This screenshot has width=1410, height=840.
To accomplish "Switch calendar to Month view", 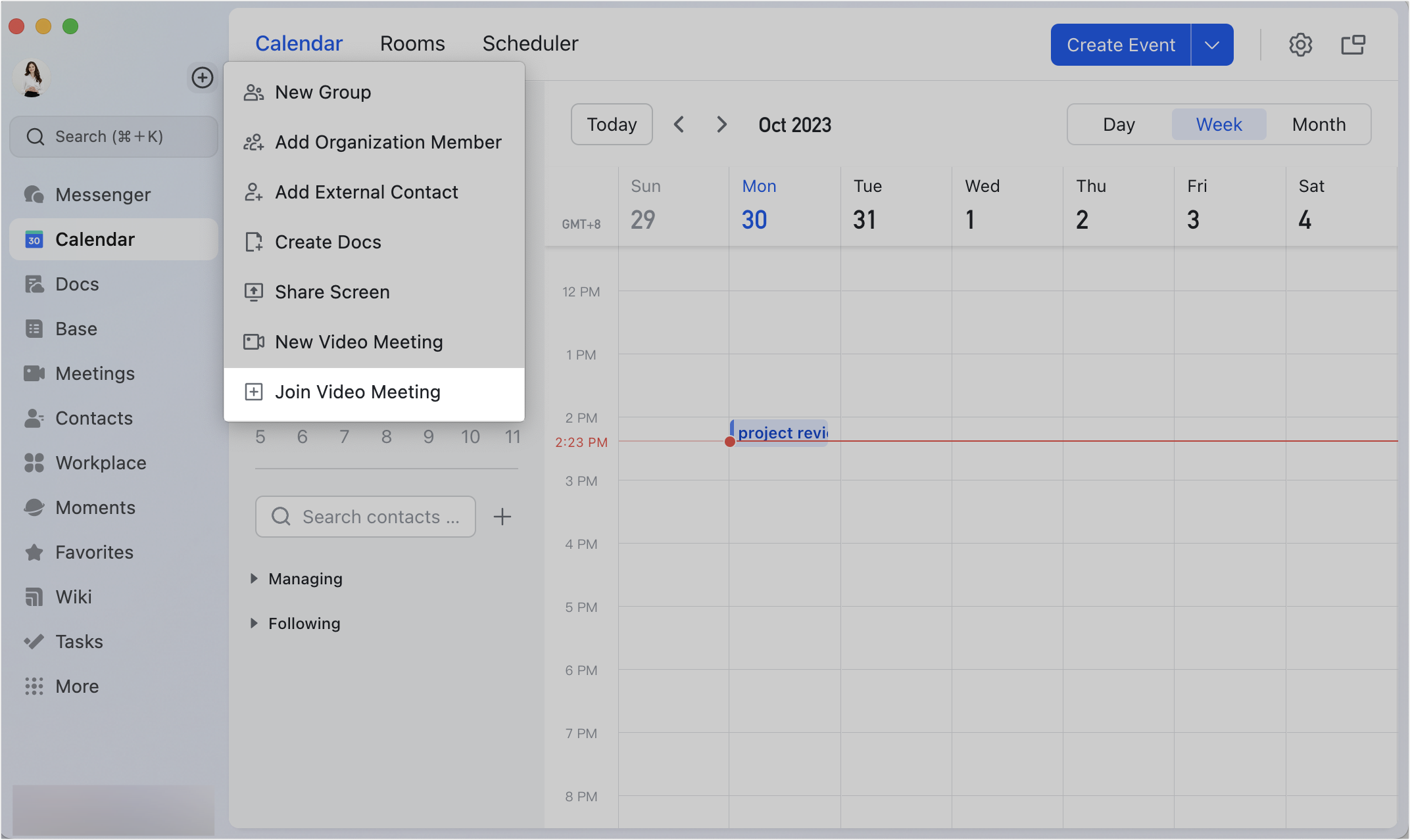I will [x=1317, y=124].
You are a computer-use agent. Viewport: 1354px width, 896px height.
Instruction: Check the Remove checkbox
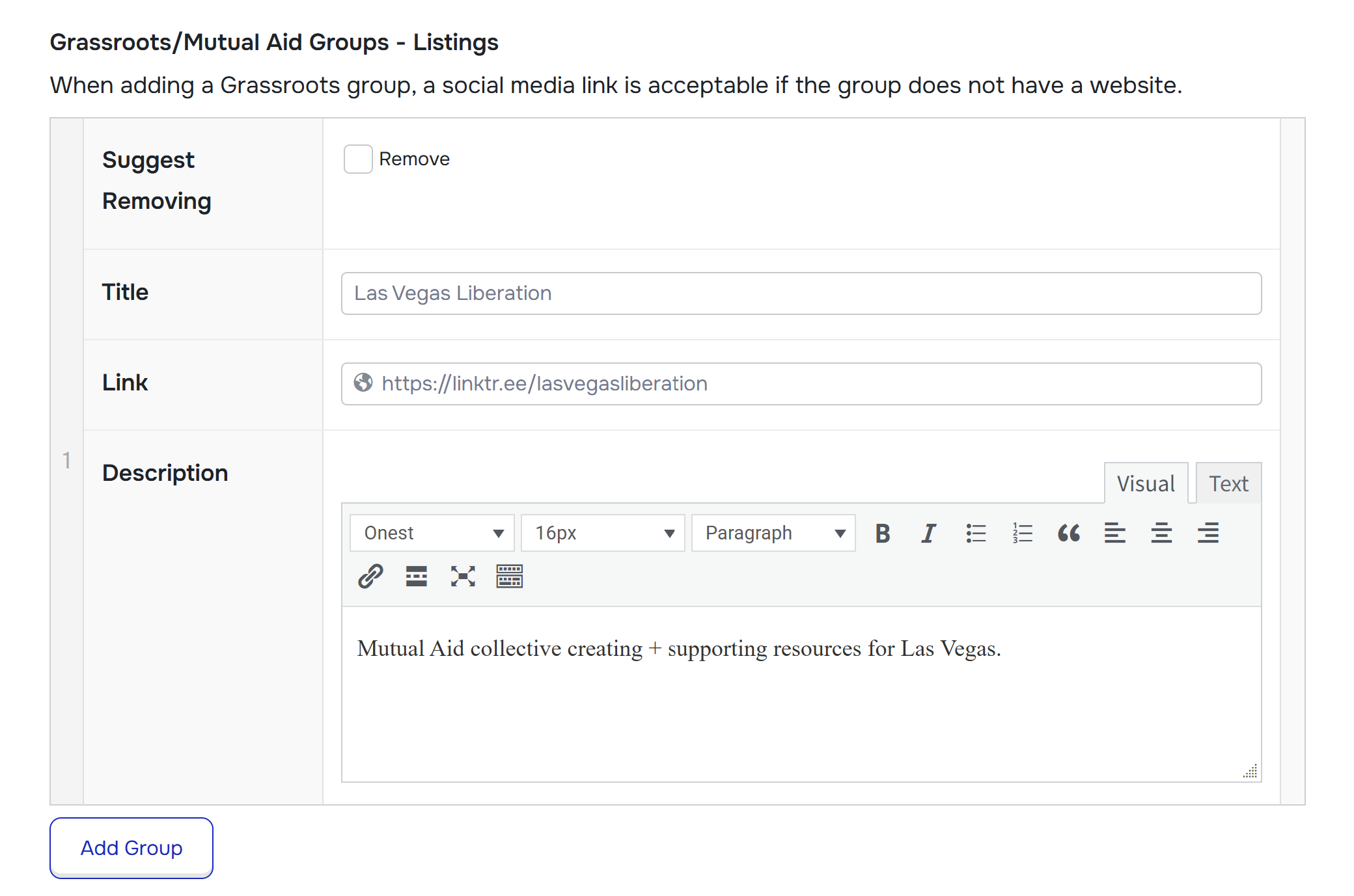tap(358, 159)
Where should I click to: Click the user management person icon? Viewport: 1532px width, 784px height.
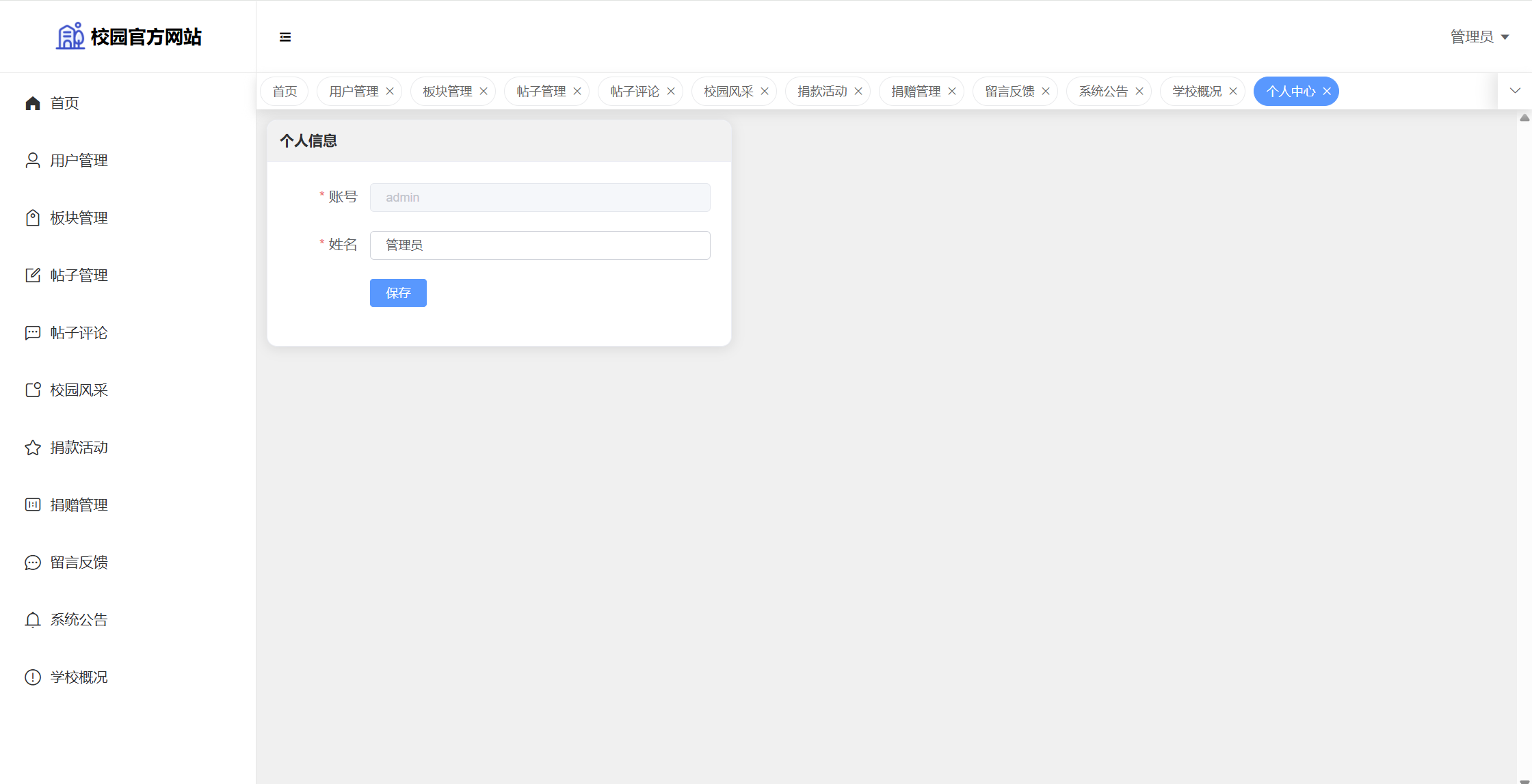(x=33, y=161)

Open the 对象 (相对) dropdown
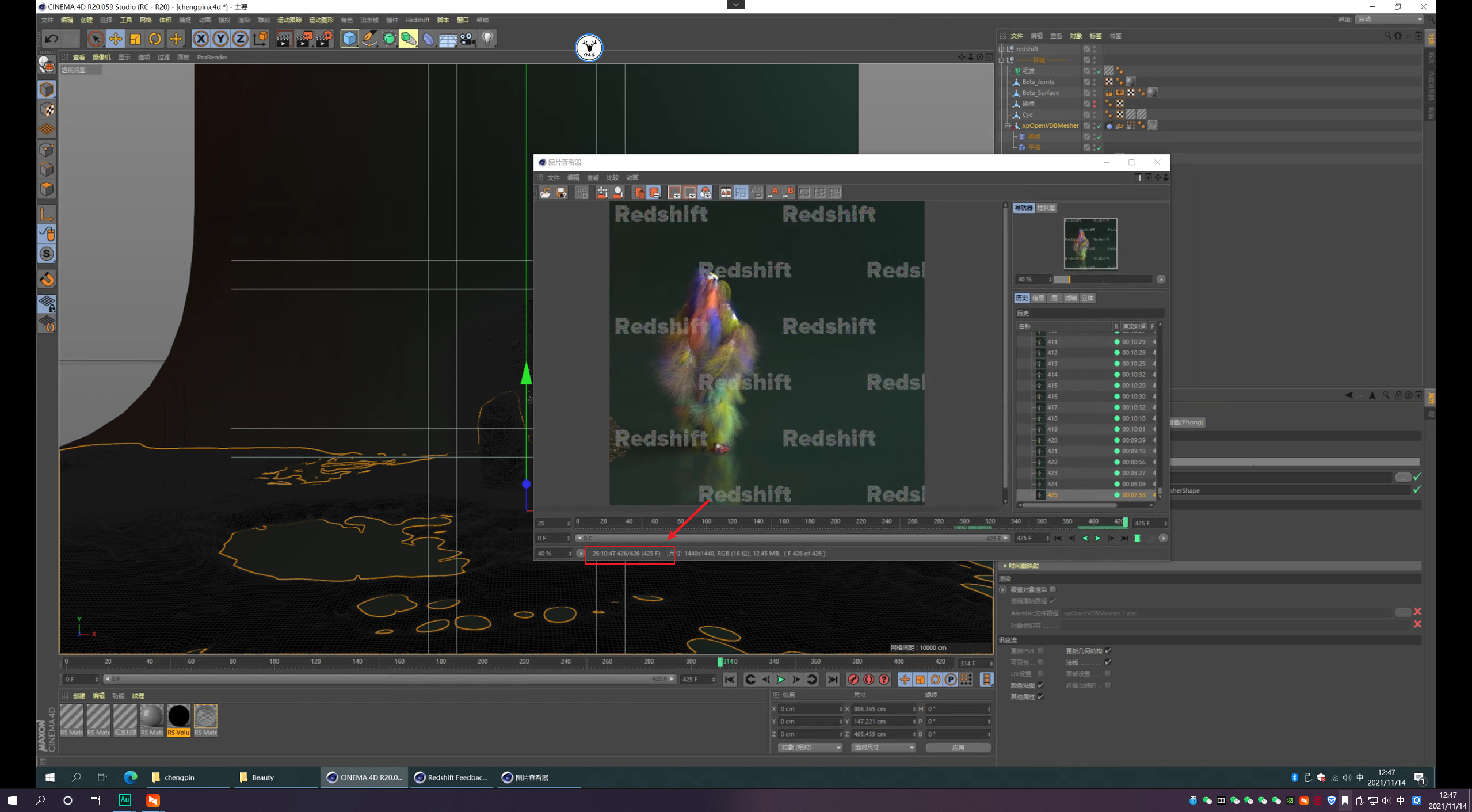[810, 748]
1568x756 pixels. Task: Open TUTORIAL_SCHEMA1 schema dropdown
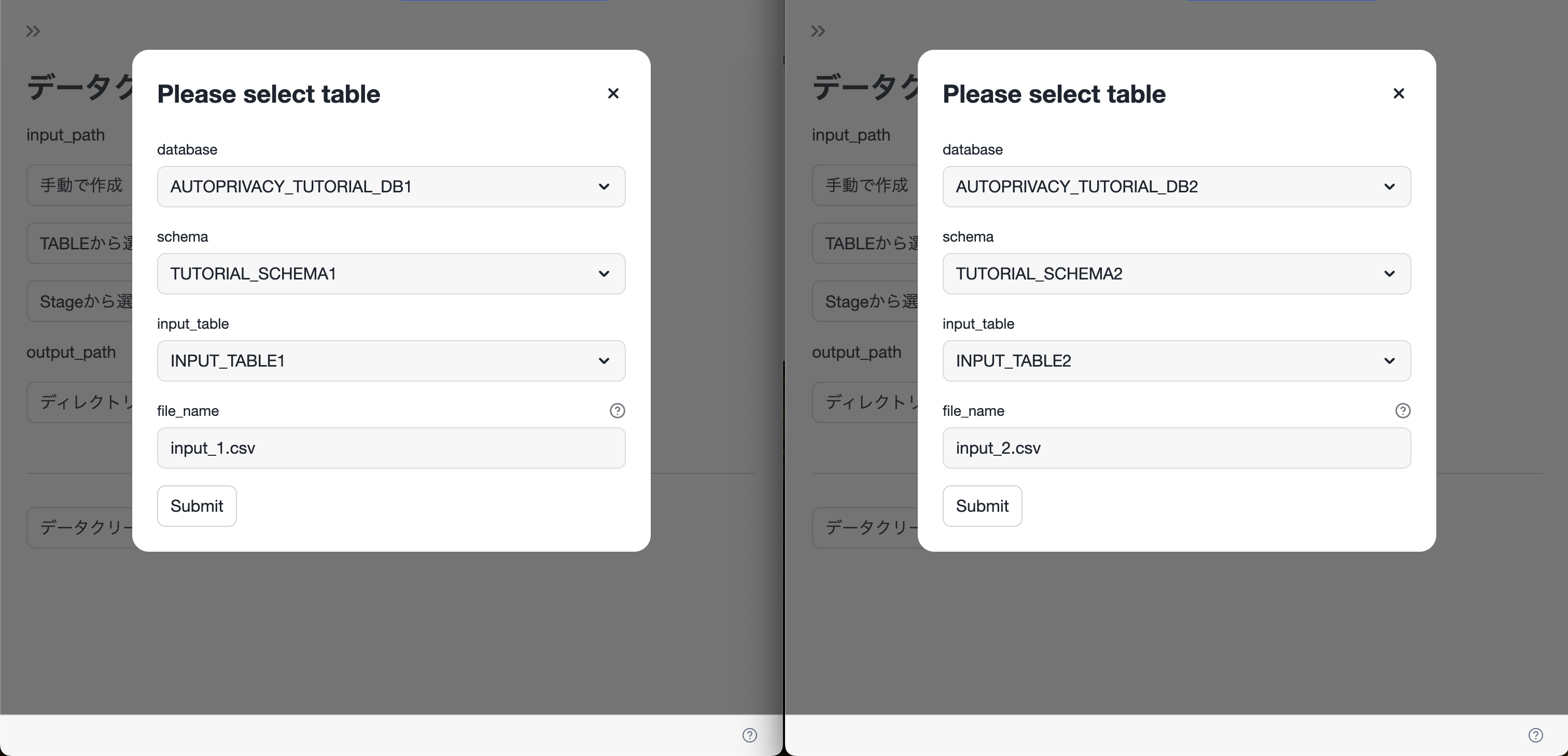(x=391, y=274)
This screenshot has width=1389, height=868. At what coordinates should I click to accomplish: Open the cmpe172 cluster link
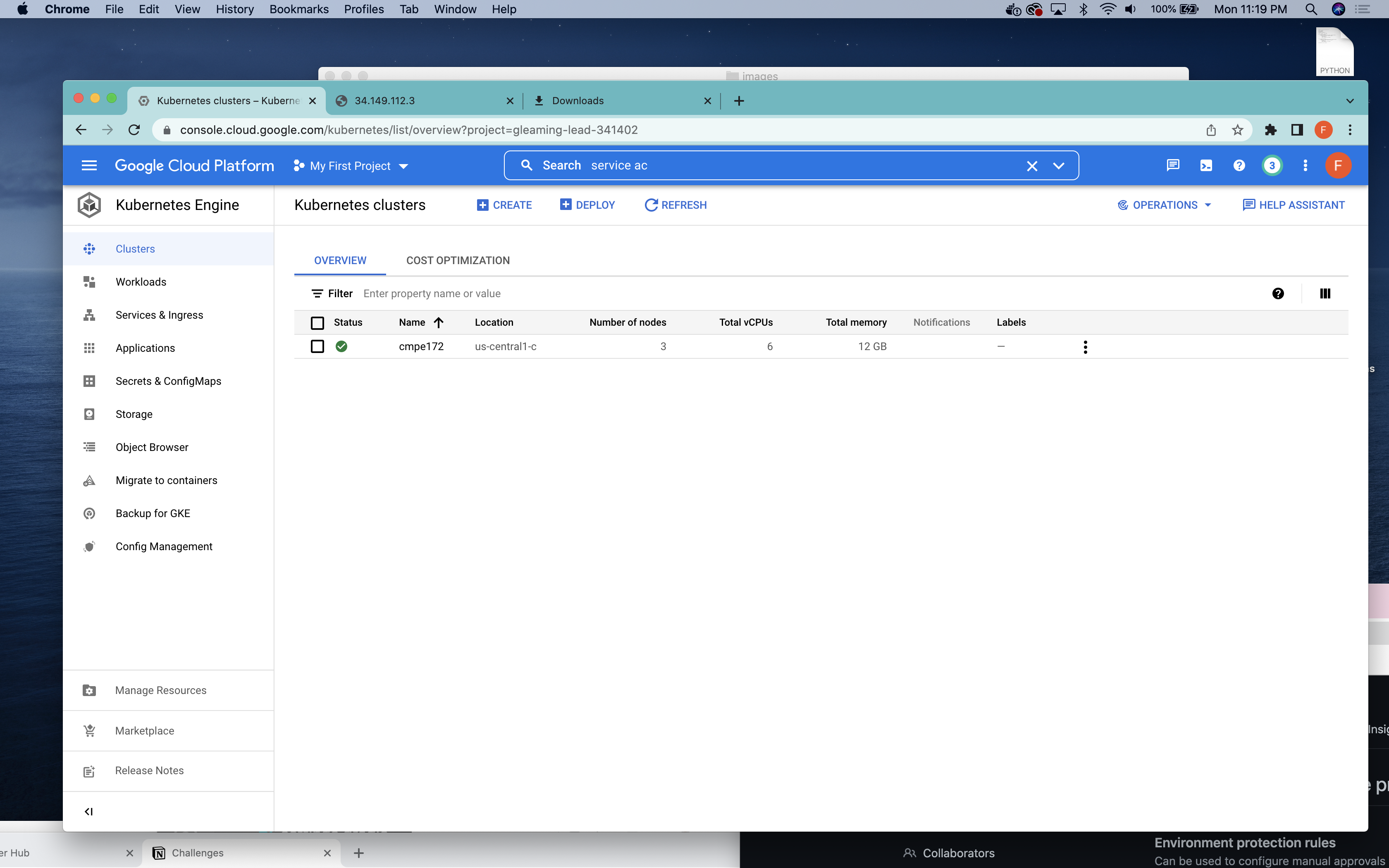(x=421, y=346)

**Work item**
Retype, please, exactly the lines that begin with the one containing "You are a computer-use" and end at the last line of the entries above, both included, leaving out pictures.

**Solution for this exercise**
You are a computer-use agent. Viewport: 1354px width, 896px height.
Instruction: Check the Remove checkbox
tap(358, 159)
Where should I click to: Click the user management person icon? Viewport: 1532px width, 784px height.
(x=33, y=161)

Open the 对象 (相对) dropdown
[810, 748]
1568x756 pixels. Task: Open TUTORIAL_SCHEMA1 schema dropdown
(x=391, y=274)
This screenshot has width=1389, height=868. At what coordinates should I click to accomplish: Open the cmpe172 cluster link
(x=421, y=346)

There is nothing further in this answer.